Rotman School at U of T receives $10 Million Boost for Integrative Thinking

Toronto, June 15, 2005 –The University of Toronto’s Joseph L. Rotman School of Management has received a significant boost in its quest to revolutionize business education with a $10-million gift from the Canadian Credit Management Foundation (CCMF).

The Marcel Desautels Centre for Integrative Thinking was established at the Rotman School in 2000 with an initial $10-million gift from the foundation and its president, Marcel Desautels. With the announcement of an additional $10-million donation, the centre will make a major impact on Canadian and global business worldwide by developing the world’s first truly integrative business school curriculum.
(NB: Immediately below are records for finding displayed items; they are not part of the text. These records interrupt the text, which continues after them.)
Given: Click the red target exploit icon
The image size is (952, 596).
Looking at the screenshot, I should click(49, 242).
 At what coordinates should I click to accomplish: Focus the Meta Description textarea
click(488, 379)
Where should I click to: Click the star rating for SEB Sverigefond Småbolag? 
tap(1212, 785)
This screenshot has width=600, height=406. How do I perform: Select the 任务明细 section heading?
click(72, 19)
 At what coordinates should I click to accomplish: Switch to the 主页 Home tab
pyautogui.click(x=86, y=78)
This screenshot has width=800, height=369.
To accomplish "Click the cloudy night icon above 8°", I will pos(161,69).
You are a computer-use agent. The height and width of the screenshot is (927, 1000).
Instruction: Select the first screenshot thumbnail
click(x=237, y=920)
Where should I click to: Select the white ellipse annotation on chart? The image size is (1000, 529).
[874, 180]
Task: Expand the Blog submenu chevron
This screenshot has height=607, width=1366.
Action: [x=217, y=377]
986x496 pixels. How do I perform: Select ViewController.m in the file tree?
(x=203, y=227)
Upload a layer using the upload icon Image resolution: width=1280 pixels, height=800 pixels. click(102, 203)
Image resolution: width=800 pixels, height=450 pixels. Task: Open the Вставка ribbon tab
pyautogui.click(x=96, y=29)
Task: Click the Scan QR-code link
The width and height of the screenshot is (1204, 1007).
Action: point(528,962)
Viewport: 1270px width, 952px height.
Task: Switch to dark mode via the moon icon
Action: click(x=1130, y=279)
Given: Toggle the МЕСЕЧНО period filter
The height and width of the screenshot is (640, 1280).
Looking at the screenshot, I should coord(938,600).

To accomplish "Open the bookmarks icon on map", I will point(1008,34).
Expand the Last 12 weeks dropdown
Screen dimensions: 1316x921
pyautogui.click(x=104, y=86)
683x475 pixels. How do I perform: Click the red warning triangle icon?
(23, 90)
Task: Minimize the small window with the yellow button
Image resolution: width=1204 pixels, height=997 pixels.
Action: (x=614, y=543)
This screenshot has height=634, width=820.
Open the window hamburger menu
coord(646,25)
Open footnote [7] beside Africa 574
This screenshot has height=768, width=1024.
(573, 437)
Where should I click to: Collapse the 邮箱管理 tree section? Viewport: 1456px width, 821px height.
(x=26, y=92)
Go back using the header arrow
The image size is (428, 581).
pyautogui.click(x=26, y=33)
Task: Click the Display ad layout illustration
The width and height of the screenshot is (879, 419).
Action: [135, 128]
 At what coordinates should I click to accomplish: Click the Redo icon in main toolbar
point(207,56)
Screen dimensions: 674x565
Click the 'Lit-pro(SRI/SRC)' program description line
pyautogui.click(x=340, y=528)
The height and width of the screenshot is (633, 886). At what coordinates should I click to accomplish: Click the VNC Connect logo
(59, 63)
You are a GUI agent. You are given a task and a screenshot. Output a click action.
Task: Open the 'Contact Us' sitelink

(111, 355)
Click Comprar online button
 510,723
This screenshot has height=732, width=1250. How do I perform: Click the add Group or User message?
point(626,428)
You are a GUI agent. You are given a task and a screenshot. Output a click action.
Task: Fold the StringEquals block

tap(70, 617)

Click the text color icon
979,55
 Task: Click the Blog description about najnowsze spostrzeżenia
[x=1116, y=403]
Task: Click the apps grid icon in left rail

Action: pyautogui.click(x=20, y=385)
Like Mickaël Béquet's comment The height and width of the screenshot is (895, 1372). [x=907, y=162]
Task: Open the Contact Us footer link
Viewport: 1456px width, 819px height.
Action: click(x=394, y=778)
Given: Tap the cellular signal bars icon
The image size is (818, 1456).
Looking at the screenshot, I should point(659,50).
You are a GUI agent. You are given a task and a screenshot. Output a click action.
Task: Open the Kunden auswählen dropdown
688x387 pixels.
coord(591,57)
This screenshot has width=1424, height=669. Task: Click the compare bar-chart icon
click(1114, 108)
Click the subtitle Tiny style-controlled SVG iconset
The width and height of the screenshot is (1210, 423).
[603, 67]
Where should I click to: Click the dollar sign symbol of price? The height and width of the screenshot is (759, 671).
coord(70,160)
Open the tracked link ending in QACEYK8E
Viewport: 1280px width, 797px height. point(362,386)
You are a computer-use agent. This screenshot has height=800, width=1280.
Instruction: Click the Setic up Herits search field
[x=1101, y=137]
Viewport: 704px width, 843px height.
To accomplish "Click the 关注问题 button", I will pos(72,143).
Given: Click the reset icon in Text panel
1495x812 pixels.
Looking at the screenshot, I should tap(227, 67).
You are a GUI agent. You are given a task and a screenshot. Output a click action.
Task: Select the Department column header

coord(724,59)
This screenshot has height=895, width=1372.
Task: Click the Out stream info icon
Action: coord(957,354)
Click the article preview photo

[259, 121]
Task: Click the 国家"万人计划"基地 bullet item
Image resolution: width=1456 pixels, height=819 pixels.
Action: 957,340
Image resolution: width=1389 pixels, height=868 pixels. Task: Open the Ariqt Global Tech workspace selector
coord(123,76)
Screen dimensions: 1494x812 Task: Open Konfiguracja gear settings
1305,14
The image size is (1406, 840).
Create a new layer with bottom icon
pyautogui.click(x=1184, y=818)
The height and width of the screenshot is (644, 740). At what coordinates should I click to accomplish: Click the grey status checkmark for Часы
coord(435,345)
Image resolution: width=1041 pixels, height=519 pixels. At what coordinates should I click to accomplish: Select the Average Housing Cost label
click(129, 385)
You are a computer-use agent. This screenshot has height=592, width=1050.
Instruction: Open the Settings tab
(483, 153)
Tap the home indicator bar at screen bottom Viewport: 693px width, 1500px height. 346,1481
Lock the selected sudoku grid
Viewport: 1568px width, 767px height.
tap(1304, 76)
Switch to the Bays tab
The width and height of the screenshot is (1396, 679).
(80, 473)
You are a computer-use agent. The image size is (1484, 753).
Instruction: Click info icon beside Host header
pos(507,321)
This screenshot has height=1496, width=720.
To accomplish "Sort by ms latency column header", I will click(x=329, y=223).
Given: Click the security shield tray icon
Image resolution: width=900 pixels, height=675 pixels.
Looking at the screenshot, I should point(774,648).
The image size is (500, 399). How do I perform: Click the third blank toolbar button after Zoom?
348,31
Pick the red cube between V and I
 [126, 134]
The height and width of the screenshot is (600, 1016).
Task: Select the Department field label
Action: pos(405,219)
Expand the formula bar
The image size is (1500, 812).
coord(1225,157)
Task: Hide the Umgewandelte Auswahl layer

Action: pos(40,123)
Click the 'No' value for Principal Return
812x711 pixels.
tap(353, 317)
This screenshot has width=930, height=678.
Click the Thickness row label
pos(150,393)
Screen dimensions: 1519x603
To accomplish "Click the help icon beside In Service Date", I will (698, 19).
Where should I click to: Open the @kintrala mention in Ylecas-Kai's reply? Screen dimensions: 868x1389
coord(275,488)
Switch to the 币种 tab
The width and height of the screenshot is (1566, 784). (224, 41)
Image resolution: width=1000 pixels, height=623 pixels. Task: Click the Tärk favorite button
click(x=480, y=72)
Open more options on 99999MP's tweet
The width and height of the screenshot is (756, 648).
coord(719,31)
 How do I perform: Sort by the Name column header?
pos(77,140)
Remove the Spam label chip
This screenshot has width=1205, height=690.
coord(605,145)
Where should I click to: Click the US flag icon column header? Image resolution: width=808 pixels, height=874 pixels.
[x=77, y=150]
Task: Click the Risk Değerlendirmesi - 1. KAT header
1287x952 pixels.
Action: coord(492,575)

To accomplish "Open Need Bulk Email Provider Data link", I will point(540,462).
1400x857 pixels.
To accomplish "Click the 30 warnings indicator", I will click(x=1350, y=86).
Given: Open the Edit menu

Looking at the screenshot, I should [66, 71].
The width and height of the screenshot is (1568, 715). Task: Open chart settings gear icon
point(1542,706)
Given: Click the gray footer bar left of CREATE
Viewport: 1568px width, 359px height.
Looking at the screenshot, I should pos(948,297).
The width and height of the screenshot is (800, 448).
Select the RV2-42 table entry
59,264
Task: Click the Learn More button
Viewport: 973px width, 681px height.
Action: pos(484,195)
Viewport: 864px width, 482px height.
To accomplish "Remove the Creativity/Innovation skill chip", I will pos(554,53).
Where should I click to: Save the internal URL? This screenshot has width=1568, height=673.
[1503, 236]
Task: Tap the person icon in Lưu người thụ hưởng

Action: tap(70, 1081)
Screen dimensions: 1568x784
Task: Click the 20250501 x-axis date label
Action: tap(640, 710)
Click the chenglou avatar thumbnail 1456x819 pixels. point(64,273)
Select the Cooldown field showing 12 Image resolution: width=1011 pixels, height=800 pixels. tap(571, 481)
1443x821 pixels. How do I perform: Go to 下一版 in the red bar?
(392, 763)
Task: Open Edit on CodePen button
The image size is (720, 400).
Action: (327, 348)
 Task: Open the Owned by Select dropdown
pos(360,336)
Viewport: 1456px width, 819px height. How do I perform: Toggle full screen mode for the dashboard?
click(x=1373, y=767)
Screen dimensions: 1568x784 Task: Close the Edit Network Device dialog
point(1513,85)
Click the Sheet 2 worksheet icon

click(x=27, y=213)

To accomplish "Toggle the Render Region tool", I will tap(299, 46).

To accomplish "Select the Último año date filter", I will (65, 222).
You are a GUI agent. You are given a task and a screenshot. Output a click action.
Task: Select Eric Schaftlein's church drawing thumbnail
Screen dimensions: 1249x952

“We are grateful to Marcel and CCMF for their continued and generous support in the development of Integrative Thinking as a new way of thinking about business,” says Roger Martin, dean of the Rotman School. “As global business becomes increasingly complex, formulaic approaches to problem solving are increasingly ineffective. Success in today’s environment does not result from emulating others but from using organizational assets to build unique models, products and experiences. Such creative business solutions are not the result of simplification and specialization but of what we at the Rotman School call Integrative Thinking.”

The establishment of this centre has been pivotal to the Rotman School’s goal to become one of the world’s top business schools by leading an evolution of the traditional business school model. The additional $10-million gift from the CCMF to the centre will strengthen its teaching and research activities and could include enhanced programs, curriculum development and the recruitment of new faculty, among other initiatives.

“During my career, I recognized that business school students were not graduating with the full complement of skills necessary to help their new organizations address real-world challenges,” says CCMF president and chief executive officer Marcel Desautels. “Roger Martin and the Rotman School have, to date, made significant progress in developing a new model. This second gift will help the school achieve its goals.”

Since the foundation’s initial gift in 2000, the Rotman School has revamped the curriculum for its full- and part-time MBA programs, including the addition of the elective Integrative Thinking Practicum, a robust and interactive experience with a high faculty-student ratio. Integrative Thinking modules have also been added to Rotman’s One-Year MBA for Executives and the school’s other custom and open enrolment executive programs.

The Marcel Desautels Centre for Integrative Thinking has attracted visiting scholars, organized international academic conferences and hosted more than 40 sessions of the Rotman Integrative Thinking Seminar Series. This ongoing series provides Rotman students, faculty and the local business community a rare opportunity to get ‘inside the heads’ of some of today’s leading integrative thinkers.

The Canadian Credit Management Foundation was formed in 1996 following the sale of Creditel of Canada Limited, a business credit information firm serving 12,000 Canadian corporations. The foundation, with Desautels as president and CEO, supports specific educational organizations and institutions in Canada in the fields of business and finance.